We then need to define it in a specific Spring XML file (lets assume it is named refreshable-beans.xml):

<beans>
    <os-core:giga-space-context />
    <bean id="refreshableBean" class="org.openspaces.example.data.processor.RefreshableBean"/>
</beans>
Note

This Spring XML file is a fully functional Spring definition and can hold several bean definitions, as well as other OpenSpaces components.

To enable service reloading, in our processing unit pu.xml file, we reference the refreshable-beans.xml file in the following manner:

<beans>
    <os-core:refreshable-context-loader id="refreshableExample" location="classpath:/META-INF/spring/refreshable-beans.xml"/>
</beans>
Note

refreshable-beans.xml has its parent application context set to the pu.xml, allowing it to access any bean defined in its parent pu.xml. Also, the refreshable-context-loader only starts if the space is in primary mode (when working with a remote space, it is always in primary mode).

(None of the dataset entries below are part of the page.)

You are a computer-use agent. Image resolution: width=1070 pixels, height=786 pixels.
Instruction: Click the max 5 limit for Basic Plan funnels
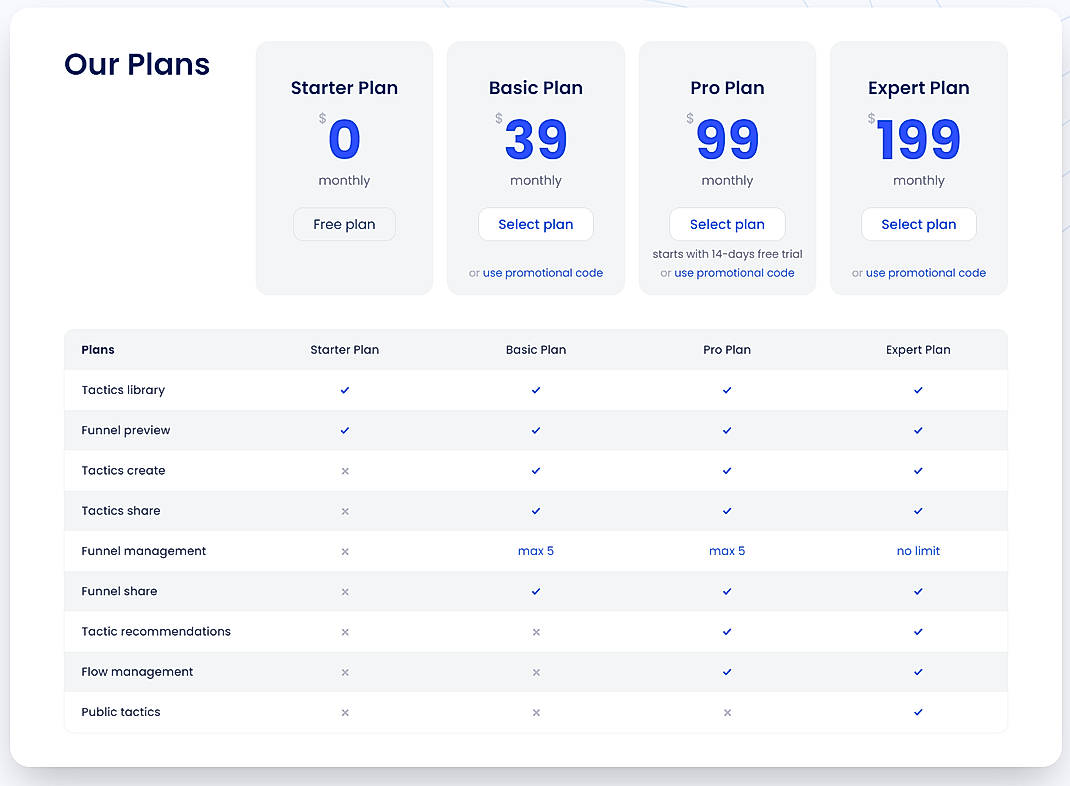click(x=536, y=551)
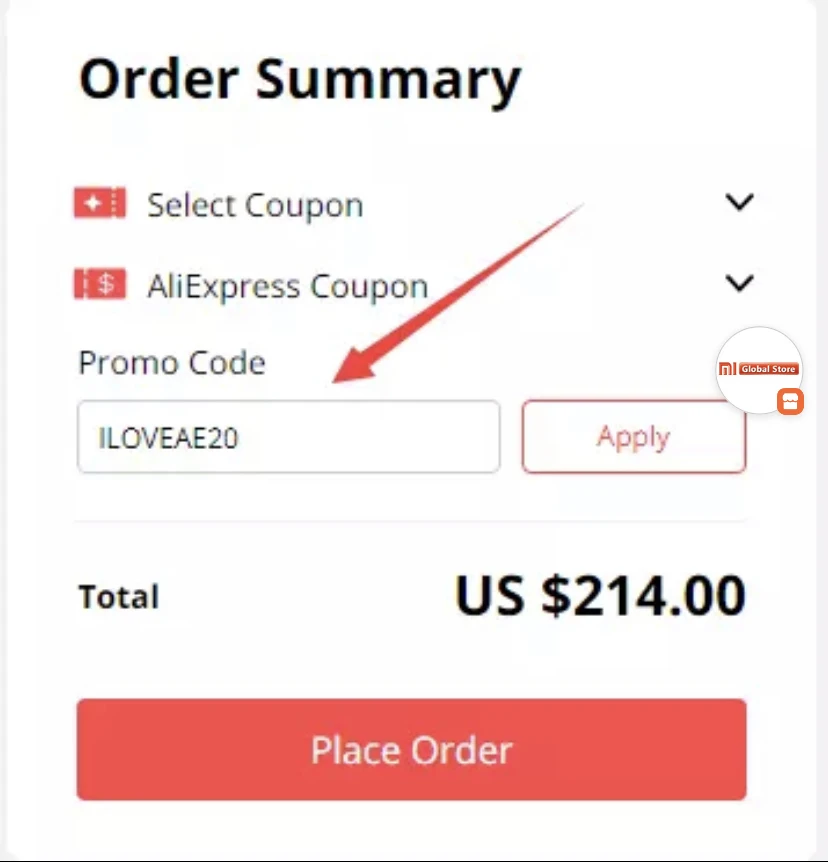Screen dimensions: 828x862
Task: Click the red Select Coupon ticket icon
Action: (x=100, y=203)
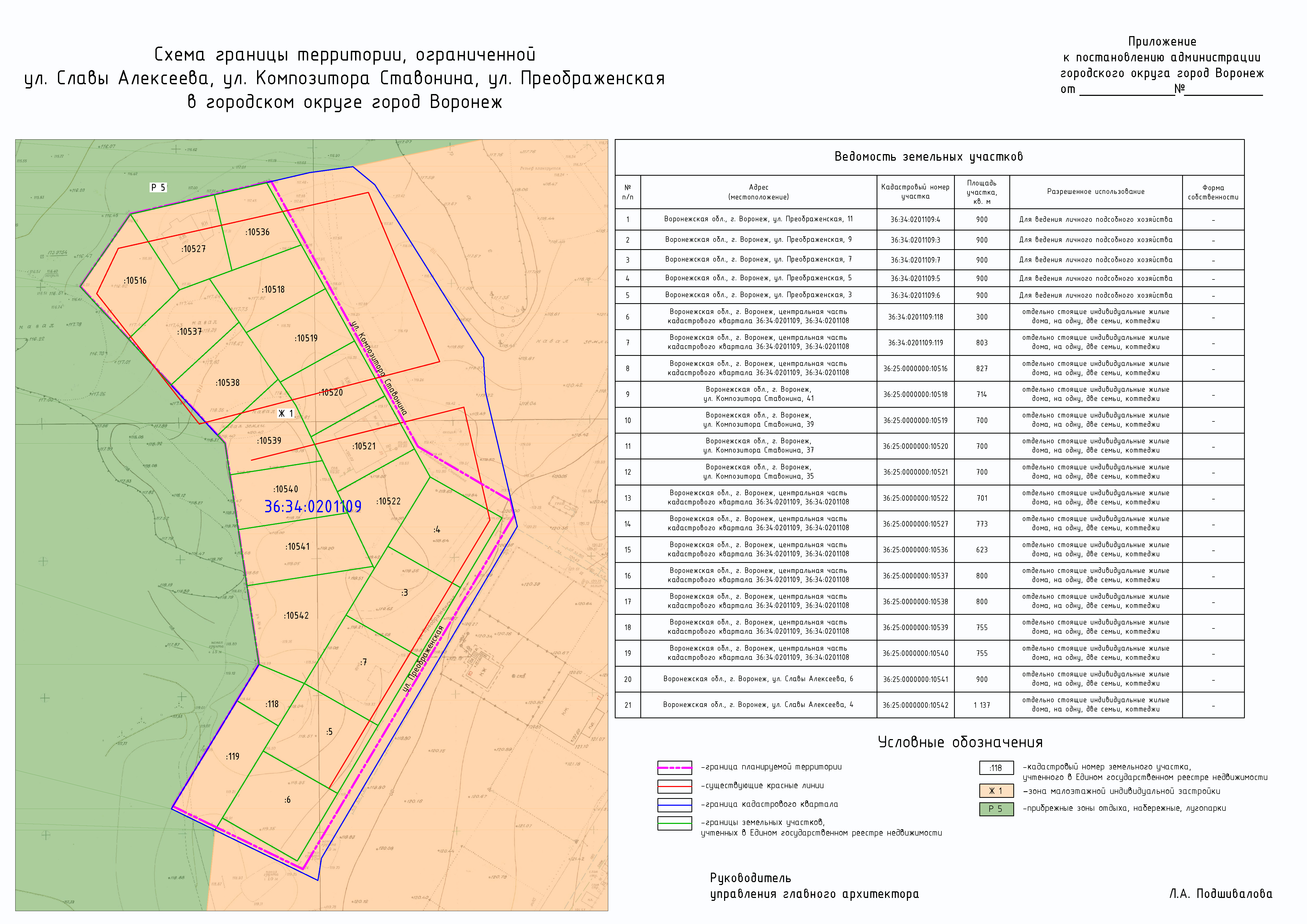Image resolution: width=1307 pixels, height=924 pixels.
Task: Click the Кадастровый номер участка column header
Action: coord(915,192)
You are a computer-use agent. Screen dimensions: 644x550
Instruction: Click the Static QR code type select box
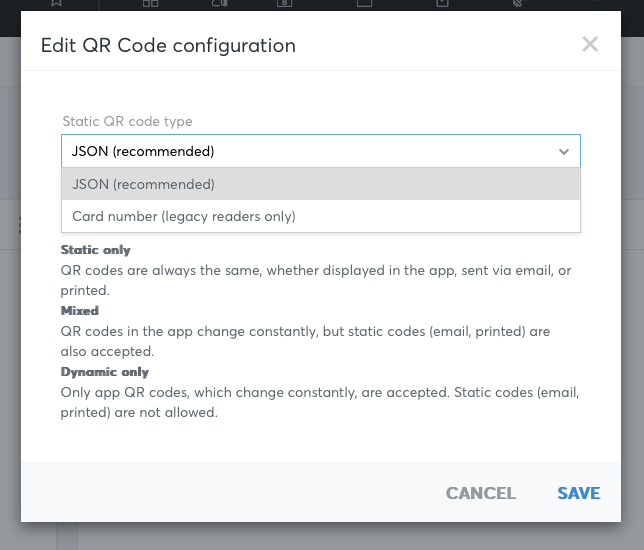(321, 151)
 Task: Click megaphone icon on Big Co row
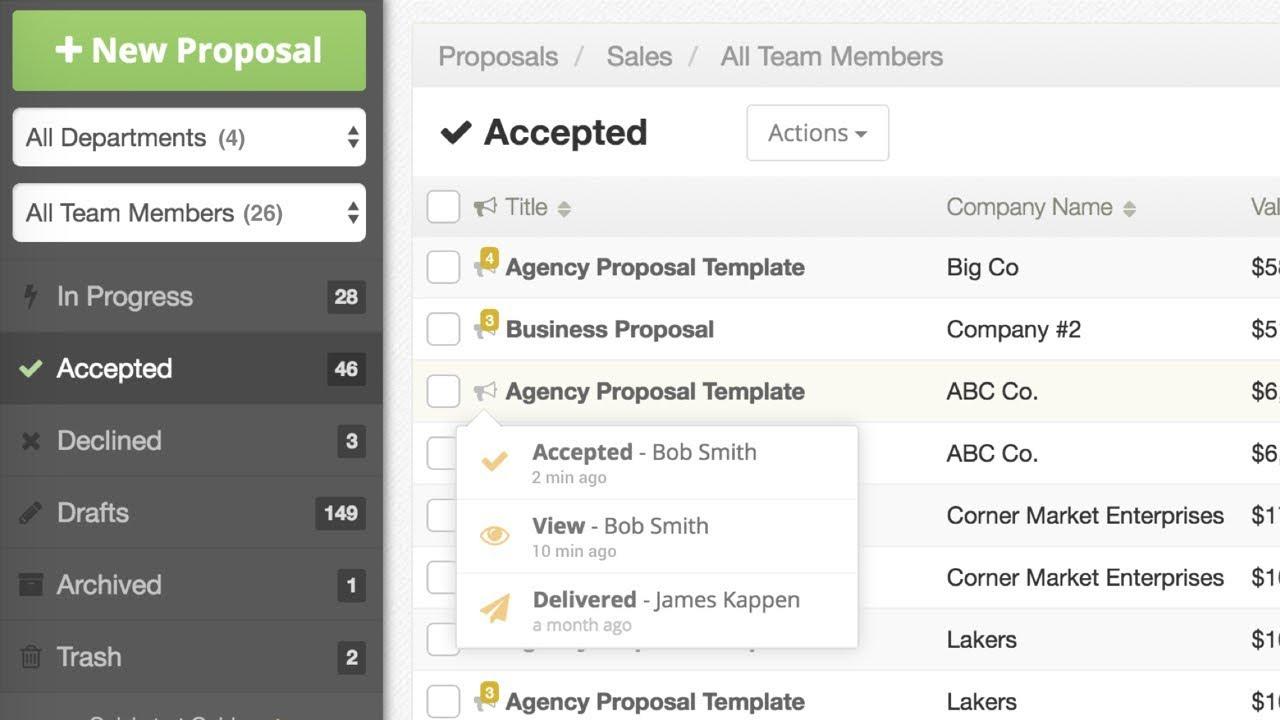point(485,267)
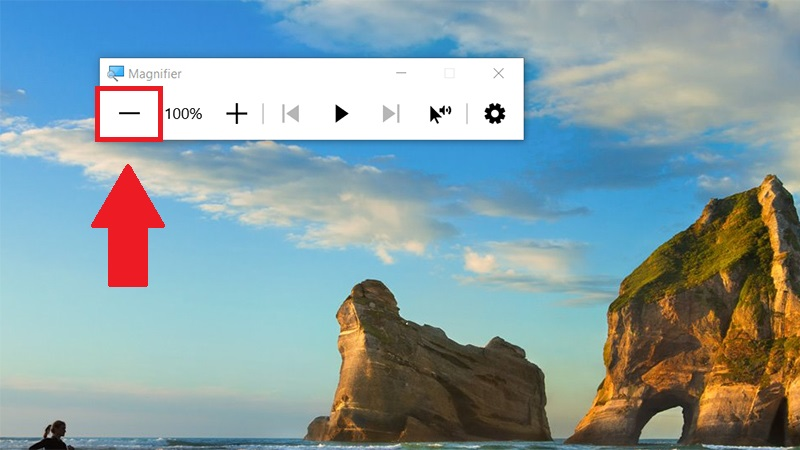Click the red arrow annotation
This screenshot has width=800, height=450.
128,226
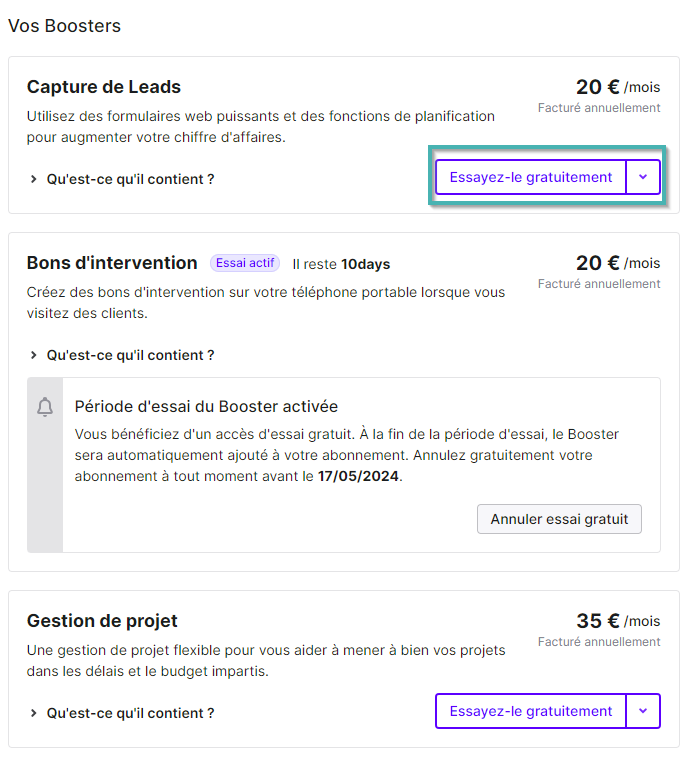
Task: Click the 20 € /mois price of Capture de Leads
Action: [618, 87]
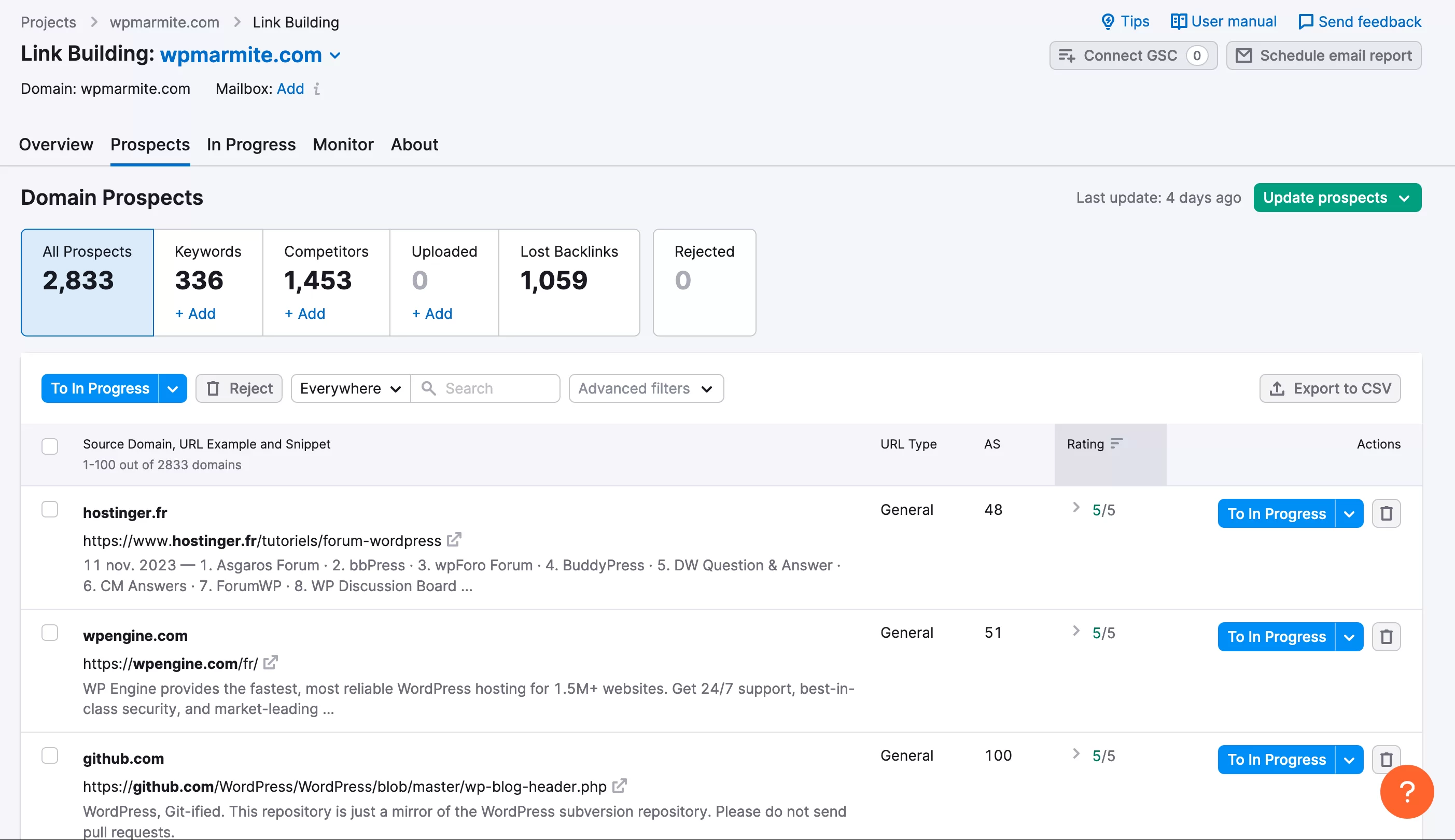Click the Send feedback icon
The height and width of the screenshot is (840, 1455).
pyautogui.click(x=1304, y=22)
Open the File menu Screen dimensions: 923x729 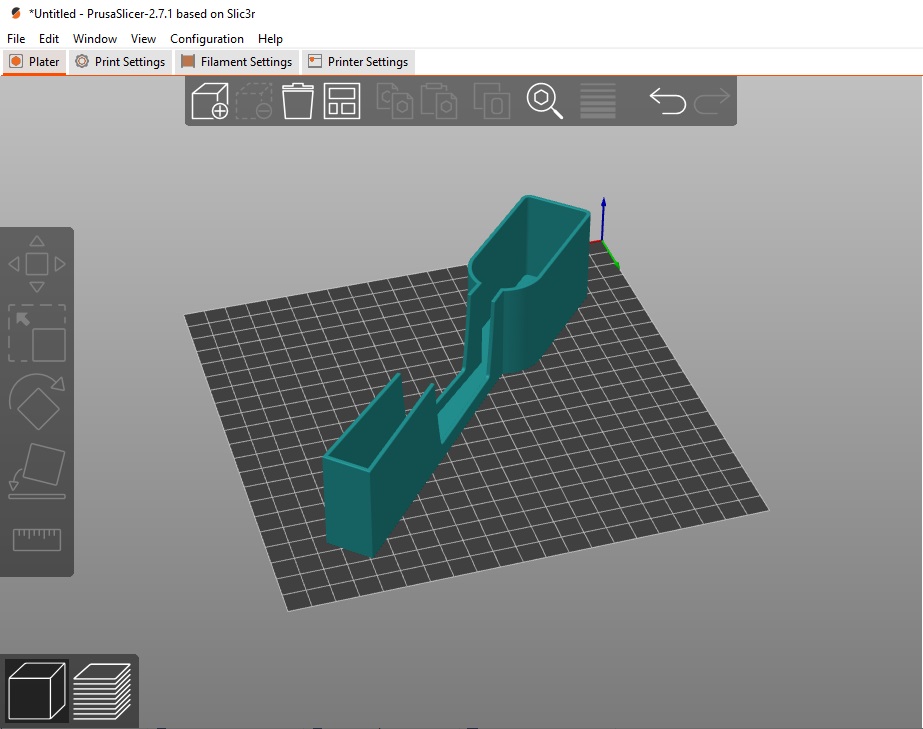(16, 39)
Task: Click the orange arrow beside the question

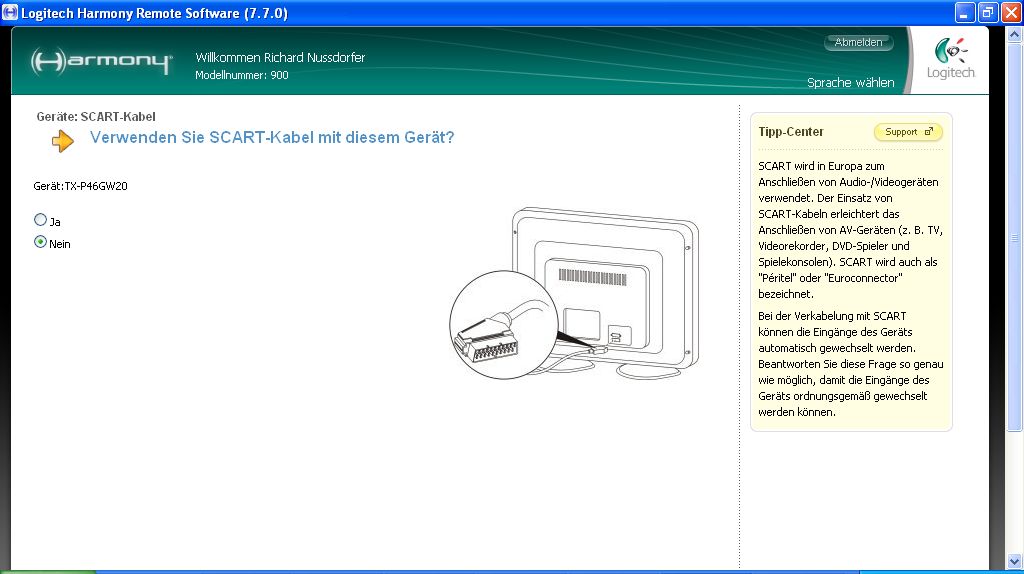Action: point(63,141)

Above configuration will let you refresh the code defined in the refreshable context. Actual execution of this reloading of context can be done using OpenSpaces sync remoting, which allows you to broadcast the reload operation to all active cluster members. Here is how this is configured:

<beans>
    <os-remoting:service-exporter id="remotingServiceExporter">
        <os-remoting:service ref="refreshableExample"/>
    </os-remoting:service-exporter>

</beans>

Reloading Business Logic

When there is a change in business logic for any beans defined in the refreshable context and these changes are ready to be applied to the cluster, copy the new classes into the GigaSpaces deploy folder of GSM machine(s) and work folder of each cluster node (default location, /work/processing-units/) and execute the reload command as below:

java -cp [list of jar files, including JSpace, openspaces and spring] RefreshContextLoaderExecutor jini://*/*/space

As a result of the above command, all the beans defined in the refreshable context are destroyed and fresh copies of these beans are re-created using the new class definitions in the work folder. Your new version of business logic is now ready without brining down the cluster.

Other Considerations

  • Refreshable context works only for business logic changes. You cannot modify the data model using this approach.
  • Any beans defined in the refreshable context should be designed to properly exit without leaving any threads in unreachable state. Implementing Spring InitializingBean and DisposableBean interface (or equivalent annotation) is a good design practice and any initializing code and clean up should be invoked from the afterPropertiesSet and destroy methods.